§ **Entries on target coordinates**
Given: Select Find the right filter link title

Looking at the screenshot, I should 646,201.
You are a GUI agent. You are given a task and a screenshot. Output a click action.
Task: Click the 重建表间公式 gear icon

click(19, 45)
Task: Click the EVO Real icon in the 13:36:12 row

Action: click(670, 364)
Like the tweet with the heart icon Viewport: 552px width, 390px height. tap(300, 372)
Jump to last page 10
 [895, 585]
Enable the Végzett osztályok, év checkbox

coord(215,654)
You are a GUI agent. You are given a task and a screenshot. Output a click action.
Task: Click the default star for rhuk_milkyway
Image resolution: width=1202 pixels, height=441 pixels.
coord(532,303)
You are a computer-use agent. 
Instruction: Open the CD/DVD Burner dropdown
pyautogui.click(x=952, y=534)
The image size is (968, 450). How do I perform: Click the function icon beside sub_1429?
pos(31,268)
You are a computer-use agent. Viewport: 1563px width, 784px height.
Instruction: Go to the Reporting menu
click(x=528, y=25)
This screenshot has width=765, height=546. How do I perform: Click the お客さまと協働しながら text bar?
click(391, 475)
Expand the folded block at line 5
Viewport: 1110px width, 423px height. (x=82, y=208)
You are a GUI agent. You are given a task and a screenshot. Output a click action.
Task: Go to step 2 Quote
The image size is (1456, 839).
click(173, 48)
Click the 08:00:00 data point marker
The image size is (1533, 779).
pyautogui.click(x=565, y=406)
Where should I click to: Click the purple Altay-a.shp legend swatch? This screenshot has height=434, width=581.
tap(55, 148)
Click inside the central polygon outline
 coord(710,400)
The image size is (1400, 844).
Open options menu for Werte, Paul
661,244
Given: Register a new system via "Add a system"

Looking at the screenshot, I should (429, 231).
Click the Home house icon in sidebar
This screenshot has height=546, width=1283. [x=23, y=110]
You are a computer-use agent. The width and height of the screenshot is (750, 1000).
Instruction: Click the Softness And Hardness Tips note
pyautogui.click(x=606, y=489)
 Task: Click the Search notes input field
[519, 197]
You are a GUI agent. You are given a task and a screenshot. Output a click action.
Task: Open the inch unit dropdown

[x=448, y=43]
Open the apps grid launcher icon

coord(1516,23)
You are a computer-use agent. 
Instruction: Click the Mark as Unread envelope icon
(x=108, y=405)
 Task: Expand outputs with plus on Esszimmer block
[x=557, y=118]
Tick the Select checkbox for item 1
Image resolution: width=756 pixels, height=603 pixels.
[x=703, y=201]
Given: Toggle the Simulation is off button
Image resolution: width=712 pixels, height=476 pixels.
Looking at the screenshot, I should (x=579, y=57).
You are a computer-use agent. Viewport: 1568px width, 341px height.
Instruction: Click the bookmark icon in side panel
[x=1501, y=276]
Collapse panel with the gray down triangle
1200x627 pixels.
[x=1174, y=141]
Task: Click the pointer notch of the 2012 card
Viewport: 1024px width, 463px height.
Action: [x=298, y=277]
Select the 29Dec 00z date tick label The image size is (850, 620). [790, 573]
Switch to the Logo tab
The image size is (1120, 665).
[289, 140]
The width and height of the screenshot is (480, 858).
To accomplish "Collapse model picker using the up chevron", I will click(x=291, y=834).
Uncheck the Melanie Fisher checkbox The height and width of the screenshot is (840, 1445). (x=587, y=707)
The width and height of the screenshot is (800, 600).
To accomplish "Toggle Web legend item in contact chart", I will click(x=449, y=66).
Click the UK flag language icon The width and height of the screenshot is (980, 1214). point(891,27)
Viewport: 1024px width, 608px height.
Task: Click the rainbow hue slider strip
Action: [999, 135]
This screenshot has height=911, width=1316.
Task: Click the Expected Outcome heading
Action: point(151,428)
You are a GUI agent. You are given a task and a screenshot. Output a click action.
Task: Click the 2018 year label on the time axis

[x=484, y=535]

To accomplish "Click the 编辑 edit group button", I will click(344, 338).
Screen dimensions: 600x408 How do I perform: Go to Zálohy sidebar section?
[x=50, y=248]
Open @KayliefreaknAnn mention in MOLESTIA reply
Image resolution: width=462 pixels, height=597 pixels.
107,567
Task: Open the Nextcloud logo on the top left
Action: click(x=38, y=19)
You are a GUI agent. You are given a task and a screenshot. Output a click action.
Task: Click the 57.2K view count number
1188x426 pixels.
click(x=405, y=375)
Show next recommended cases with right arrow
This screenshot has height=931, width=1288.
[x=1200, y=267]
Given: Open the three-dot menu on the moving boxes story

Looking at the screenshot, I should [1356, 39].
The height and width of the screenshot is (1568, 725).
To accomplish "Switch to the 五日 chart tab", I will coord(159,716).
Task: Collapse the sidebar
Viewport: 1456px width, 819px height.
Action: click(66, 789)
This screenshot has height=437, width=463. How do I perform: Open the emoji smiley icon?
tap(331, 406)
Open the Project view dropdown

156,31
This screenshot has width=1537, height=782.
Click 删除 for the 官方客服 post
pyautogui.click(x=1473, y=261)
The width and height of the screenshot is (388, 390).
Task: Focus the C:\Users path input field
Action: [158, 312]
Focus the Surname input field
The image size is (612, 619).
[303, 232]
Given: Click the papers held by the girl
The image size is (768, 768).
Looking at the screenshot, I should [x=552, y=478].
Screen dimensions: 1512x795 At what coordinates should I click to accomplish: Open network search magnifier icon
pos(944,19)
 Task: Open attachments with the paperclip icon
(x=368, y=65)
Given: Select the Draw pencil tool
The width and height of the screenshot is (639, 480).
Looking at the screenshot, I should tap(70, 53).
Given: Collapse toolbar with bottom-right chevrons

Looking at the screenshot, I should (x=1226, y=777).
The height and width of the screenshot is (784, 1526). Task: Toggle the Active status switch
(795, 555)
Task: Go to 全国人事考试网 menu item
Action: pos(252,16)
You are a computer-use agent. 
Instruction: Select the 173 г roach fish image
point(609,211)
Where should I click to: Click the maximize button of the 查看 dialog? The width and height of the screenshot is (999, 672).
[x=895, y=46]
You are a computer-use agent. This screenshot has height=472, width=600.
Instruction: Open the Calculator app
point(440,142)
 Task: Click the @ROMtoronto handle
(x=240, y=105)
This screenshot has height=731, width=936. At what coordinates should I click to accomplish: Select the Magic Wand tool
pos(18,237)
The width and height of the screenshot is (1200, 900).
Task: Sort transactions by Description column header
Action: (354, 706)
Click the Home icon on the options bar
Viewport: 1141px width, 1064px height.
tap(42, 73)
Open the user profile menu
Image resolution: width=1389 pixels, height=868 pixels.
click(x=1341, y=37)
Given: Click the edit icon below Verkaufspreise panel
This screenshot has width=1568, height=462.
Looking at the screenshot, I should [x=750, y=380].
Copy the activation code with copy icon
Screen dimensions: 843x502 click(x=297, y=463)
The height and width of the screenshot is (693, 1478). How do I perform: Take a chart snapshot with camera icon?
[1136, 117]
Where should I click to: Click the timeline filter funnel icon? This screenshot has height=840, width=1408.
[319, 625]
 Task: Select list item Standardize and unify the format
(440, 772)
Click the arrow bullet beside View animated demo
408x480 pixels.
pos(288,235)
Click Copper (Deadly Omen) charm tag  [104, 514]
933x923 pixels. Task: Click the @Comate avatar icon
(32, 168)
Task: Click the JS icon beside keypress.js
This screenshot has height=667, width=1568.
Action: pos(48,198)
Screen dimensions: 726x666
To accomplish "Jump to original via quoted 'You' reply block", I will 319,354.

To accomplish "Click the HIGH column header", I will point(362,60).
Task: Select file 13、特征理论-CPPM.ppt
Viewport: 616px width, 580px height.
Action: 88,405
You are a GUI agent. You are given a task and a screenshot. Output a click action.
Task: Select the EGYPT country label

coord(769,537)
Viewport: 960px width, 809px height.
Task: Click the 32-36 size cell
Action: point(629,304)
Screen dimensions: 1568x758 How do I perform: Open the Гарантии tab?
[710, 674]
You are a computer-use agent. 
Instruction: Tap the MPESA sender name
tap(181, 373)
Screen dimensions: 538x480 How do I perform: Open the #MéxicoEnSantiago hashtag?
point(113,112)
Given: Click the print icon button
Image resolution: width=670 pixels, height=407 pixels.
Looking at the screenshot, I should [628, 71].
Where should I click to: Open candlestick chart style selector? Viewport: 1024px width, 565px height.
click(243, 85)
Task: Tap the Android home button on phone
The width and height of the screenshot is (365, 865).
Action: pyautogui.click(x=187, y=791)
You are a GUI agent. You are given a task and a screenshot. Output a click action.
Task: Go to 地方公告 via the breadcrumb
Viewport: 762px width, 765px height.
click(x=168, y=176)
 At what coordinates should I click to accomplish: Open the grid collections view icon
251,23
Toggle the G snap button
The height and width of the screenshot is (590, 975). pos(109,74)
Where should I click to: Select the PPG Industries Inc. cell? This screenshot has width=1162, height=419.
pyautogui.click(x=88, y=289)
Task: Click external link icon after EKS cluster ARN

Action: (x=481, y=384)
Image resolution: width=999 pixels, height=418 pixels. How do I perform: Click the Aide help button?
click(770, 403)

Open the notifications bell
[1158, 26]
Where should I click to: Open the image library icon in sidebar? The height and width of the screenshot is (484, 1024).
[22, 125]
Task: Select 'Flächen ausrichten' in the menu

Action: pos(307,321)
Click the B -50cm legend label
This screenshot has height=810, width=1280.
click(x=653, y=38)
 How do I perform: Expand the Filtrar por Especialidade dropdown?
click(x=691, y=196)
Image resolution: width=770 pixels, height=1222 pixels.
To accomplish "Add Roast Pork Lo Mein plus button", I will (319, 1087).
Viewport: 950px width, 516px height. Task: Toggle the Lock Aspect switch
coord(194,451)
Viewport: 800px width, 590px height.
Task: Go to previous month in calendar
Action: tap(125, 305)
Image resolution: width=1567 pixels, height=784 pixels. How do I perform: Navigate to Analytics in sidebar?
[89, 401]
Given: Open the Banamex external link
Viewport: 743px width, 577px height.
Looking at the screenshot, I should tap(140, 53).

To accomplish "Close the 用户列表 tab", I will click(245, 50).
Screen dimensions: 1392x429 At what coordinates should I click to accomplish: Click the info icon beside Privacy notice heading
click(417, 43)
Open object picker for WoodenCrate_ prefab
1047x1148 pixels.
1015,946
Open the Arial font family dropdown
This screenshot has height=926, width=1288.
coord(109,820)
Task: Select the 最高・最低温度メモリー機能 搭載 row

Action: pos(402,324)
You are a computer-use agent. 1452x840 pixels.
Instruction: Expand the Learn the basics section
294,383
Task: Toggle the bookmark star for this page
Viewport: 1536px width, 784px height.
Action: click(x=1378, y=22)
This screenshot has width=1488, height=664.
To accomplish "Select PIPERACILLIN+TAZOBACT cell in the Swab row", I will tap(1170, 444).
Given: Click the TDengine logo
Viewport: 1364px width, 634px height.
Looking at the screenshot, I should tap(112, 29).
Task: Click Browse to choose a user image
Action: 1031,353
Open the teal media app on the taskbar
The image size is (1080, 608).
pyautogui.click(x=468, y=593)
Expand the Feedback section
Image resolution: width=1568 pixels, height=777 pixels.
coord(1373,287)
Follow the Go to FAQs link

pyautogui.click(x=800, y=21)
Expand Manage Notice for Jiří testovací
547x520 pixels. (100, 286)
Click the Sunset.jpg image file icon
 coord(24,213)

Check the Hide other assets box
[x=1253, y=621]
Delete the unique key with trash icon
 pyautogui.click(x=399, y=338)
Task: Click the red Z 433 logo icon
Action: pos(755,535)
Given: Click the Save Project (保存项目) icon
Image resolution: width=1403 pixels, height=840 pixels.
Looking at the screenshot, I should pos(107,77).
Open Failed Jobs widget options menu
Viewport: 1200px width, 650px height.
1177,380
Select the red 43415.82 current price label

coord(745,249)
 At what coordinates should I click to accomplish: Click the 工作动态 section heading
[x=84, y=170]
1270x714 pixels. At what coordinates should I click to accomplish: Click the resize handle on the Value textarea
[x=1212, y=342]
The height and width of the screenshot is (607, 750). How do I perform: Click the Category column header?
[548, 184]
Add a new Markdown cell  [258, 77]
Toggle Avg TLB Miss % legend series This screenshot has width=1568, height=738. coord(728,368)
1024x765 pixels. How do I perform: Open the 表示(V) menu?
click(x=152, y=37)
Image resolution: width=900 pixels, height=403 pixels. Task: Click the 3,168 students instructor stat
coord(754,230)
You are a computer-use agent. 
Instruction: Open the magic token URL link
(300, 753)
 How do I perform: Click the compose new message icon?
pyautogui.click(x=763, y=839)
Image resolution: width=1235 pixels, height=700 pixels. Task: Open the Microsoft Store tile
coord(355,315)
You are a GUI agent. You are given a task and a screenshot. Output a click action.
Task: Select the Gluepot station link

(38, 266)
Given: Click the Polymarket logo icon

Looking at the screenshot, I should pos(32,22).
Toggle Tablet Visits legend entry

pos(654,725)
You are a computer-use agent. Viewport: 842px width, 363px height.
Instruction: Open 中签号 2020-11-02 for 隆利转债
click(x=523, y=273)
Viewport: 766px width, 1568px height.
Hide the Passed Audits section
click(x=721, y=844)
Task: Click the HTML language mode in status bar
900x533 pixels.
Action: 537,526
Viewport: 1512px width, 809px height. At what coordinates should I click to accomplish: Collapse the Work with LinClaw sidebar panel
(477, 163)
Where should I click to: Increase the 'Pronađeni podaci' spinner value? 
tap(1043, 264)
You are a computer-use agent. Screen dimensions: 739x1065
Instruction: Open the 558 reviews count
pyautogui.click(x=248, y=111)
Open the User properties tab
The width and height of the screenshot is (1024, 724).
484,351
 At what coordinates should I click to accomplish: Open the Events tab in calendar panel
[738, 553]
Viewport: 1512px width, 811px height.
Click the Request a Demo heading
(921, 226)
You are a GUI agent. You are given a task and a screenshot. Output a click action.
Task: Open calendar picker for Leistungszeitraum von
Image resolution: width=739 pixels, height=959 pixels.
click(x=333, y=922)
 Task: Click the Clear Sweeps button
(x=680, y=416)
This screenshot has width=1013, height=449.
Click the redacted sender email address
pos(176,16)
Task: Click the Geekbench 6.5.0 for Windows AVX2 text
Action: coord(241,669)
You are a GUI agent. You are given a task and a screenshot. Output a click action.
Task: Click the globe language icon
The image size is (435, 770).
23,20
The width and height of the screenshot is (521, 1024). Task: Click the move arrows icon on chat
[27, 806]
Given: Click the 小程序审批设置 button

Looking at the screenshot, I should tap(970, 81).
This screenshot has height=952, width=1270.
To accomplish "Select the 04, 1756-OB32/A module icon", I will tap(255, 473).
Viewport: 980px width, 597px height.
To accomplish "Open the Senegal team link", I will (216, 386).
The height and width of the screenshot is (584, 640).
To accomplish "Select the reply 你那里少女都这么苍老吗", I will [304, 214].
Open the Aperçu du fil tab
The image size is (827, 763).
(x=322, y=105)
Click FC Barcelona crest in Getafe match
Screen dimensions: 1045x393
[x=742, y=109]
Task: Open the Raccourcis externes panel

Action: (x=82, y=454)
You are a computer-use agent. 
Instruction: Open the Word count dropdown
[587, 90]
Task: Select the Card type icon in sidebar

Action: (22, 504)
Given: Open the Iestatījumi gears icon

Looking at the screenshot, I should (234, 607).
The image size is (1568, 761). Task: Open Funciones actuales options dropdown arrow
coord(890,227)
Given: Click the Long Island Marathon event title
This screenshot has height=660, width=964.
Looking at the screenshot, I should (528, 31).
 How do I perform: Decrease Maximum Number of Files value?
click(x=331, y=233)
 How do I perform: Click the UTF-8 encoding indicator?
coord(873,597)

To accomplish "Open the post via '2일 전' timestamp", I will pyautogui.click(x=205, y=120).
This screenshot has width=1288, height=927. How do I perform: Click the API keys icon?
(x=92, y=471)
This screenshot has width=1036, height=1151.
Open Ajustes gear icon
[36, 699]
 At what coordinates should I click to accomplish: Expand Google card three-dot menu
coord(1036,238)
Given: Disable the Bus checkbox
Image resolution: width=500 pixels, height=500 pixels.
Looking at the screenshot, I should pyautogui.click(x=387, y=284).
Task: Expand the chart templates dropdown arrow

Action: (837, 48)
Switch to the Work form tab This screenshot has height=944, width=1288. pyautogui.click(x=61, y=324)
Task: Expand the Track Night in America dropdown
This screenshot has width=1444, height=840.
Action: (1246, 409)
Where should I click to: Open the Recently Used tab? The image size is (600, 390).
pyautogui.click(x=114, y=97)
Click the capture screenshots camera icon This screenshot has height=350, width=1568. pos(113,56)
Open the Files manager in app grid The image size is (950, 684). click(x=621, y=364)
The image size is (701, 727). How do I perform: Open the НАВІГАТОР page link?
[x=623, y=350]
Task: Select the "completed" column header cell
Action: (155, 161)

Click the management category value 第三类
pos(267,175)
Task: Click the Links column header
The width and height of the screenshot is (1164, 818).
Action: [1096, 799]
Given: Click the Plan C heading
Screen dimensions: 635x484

§ **PROBLEM DETAILS**
Please arrange everything in the records above, from the line containing "How do I perform: Decrease" down to the line containing "will pyautogui.click(x=205, y=120).", as a Markdown table with the columns n and Line, leaving out blank lines.

§ **RESULT BELOW**
| n | Line |
|---|---|
| 1 |  How do I perform: Decrease Maximum Number of Files value? |
| 2 | click(x=331, y=233) |
| 3 |  How do I perform: Click the UTF-8 encoding indicator? |
| 4 | coord(873,597) |
| 5 | To accomplish "Open the post via '2일 전' timestamp", I will pyautogui.click(x=205, y=120). |